20.02 Optimal Timing of Tracheostomy for Prolonged Respiratory Failure after Blunt Trauma

J. E. Keenan1, B. C. Gulack1, D. P. Nussbaum1, C. Green1, M. L. Shapiro1, S. N. Vaslef1, J. E. Scarborough1  1Duke University Medical Center,Durham, NC, USA

Introduction: Controversy exists over when tracheostomy should be performed in the critically ill trauma patient with prolonged respiratory failure.  The purpose of this study was to determine the optimal timing of tracheostomy in this population using a large national data source.

Methods: The research data set of the National Trauma Data Bank (years 2008-2011) was used to identify a cohort of adult patients who required tracheostomy within the first 21 days of hospitalization after blunt trauma (with ISS ≥9) and who had been directly admitted to the ICU or operating room from the emergency department.  Patients who may have required tracheostomy for airway stabilization rather than prolonged respiratory failure were excluded, including those who underwent tracheostomy within 4 days from admission, those with head or neck injuries (defined as abbreviated injury scale ≥1), and those who spent less than one day in the ICU.  A restricted cubic spline analysis was performed to determine how timing of tracheostomy was associated with in-hospital mortality. The cohort was stratified based on the results of this analysis.  Unadjusted baseline demographics, characteristics, and outcomes were compared between groups. Multivariable logistic regression analysis was employed to evaluate the independent association of timing of tracheostomy with mortality after adjustment for age, gender, race, payor status, ACS trauma verification level, ISS, and emergency department GCS.
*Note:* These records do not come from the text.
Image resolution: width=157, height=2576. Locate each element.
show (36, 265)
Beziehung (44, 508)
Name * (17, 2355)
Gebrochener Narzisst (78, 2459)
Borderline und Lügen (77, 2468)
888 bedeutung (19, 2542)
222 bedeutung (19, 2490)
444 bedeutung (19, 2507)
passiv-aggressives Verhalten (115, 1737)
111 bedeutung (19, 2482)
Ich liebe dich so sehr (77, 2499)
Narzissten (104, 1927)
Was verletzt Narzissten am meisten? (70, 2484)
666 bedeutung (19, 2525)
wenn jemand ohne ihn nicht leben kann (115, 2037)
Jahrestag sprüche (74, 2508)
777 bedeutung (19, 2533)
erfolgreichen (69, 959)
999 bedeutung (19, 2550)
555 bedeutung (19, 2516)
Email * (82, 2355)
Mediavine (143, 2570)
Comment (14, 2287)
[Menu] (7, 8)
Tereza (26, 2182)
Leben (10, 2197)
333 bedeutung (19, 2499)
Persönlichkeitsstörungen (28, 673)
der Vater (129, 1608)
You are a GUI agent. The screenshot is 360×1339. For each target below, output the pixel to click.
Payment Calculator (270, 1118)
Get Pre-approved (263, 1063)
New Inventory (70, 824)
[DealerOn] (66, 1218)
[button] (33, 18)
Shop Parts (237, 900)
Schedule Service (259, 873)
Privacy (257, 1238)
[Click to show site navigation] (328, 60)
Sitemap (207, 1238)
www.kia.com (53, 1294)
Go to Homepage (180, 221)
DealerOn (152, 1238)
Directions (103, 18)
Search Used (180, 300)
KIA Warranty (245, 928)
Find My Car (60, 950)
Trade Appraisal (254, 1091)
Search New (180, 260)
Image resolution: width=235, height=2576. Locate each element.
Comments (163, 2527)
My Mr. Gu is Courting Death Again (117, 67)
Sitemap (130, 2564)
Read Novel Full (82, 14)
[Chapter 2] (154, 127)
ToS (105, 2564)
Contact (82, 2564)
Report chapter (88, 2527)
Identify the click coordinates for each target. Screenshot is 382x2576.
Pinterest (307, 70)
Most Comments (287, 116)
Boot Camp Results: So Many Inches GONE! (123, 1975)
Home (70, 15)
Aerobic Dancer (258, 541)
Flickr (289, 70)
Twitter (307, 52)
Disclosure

Results: 9,187 patients were included in the study.  Overall in-hospital mortality was 9.9% (n=899).  Based on restricted cubic spline analysis, probability of mortality appeared to be higher in patients who underwent tracheostomy prior to hospital day 11  (Figure). The cohort was therefore stratified into early and delayed tracheostomy groups based on whether the patient underwent tracheostomy before or on/after hospital day 11, respectively.  There were 5,121 (55.7%) patients in the early tracheostomy group, and 4,066 (44.3%) in the delayed tracheostomy group.  Prior to adjustment, the delayed tracheostomy group had a significantly decreased mortality compared to the early tracheostomy group (8.8% vs 10.7%, p=0.004).  Following adjustment with multivariable logistic regression, the delayed tracheostomy group continued to have significantly decreased odds of mortality compared to the early tracheostomy group (AOR: 0.83, 95% CI: 0.71-0.96).

Conclusion: This study of a large national cohort supports that delaying tracheostomy up to hospital day 11 provides survival benefit in patients with prolonged respiratory failure after blunt trauma.  Trauma surgeons and critical care physicians should therefore consider avoiding tracheostomy placement prior to this time point.